After my mom passed, my sister became the keeper of the family photos, drawings and such. Now whenever I visit my sister Jen’s home, I feel like I’m simultaneously stepping back and forward in time. Her home, for me, is a shrine of sorts to our mom. I recognize almost every object there that is connected with her. The armoire that sat in our dinning room, as children, stands near her front door. The one we’d run past a thousand times. The one where sometimes at just the right moment you’d rummage through the bottom drawer and find tiny treasures. Or the small woodcut/painting above Jen’s kitchen sink that used to hang in our childhood kitchen. It holds the motif of the same country vibe. Ma used to say, “People say my style is shabby chic.” She’d follow her statement with an uproarious laughter and a wide smile. When you lean in and look closely at that miniature scene hanging there, you’ll glimpse the dotted pale blue and titanium white reminiscent of the south of France, somehow it stands as a nod to Ma’s bohemian style. There it is hangin on the wall, Ma’s eclectic, inclusionary nature, her quiet knowing.

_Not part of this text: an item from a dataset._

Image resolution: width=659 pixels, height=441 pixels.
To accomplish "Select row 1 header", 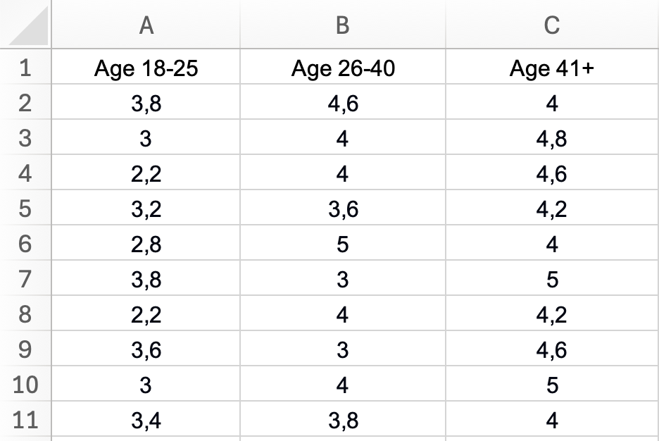I will (25, 68).
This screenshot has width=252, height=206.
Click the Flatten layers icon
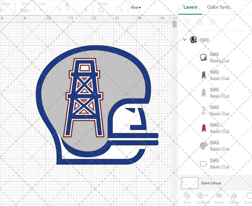[x=234, y=196]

Round the corner and I find the tall standing lamp in Jen’s living room whose dimmer nob sortaworks. (Even now) it conjures memories of the times Ma would jimmy it to get it working. That was Ma, the quintessential figure-it-outer. The most can-do human I’ve ever known. She always found a way to make something work. She always found a way to turn the light on in any situation. In later years, as I matured and had the wherewithal to contemplate my parents more, I inquired of her, “Ma, how did you learn to enjoy life so much? How did you get like that?” She paused what she was doing and looked up above her glasses. She knew it was a moment of depth amidst the everyday so calibrating herself to drop a bit of wisdom, she said in that casual style of hers, “After my father’s death, I spent a lot of time with Mrs Applegate.” Returning to her stitching she went on, “Mrs Applegate taught me a lot about how to really enjoy life.”
With the loss of her father at 12 years old, Ma faced her biggest obstacle at that time. She loved him deeply. His exit left an incalculable loss for her. Yet what she did in the wake of all that was remarkable, she didn’t fold, she sought those who knew how to live life well beginning with Mrs Applegate. She found models of the joie de vivre and fashioned her own self out of that clay.
The month of December holds the anniversary of Ma’s passing. I find myself feeling grateful for all the colorful toothpicks Ma put in the food at our birthdays, all the ways she lit up when we walked into the room, all the soups she made us and all the joys she brought to our lives both large and small. She showed us how to live.